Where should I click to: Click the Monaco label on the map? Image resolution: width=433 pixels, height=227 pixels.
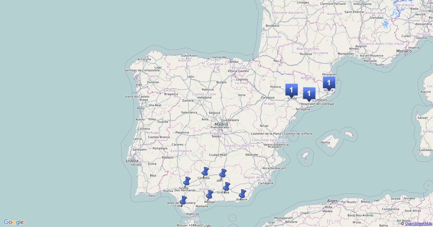[x=403, y=51]
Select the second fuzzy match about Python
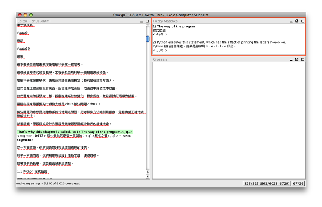This screenshot has width=322, height=207. click(x=219, y=43)
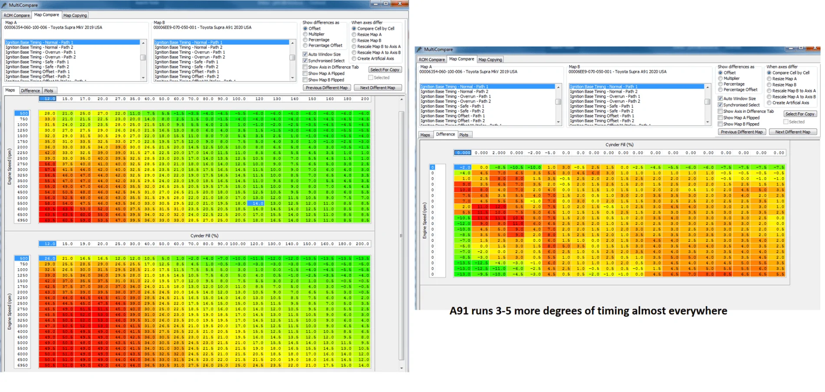The image size is (825, 392).
Task: Open the Plots tab in the right window
Action: pyautogui.click(x=464, y=135)
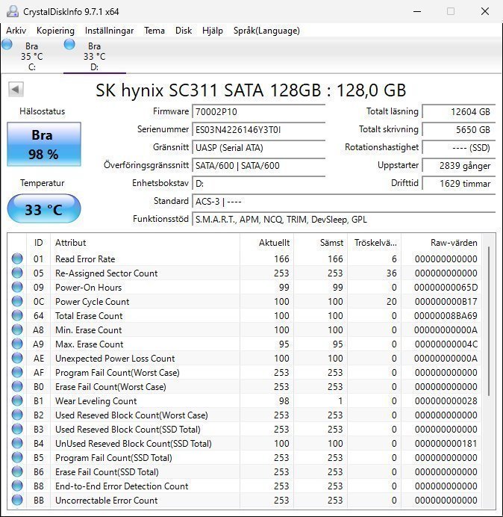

# [PROBLEM DETAILS]
Transcribe every entry word for word, but skip the pictures.

# [REPLY]
Where should I click to: Click the Monaco label on the map? Image resolution: width=433 pixels, height=227 pixels.
[x=403, y=51]
Select the second fuzzy match about Python
This screenshot has width=322, height=207. click(x=219, y=43)
The image size is (825, 392).
Task: Open the Plots tab in the right window
Action: pyautogui.click(x=464, y=135)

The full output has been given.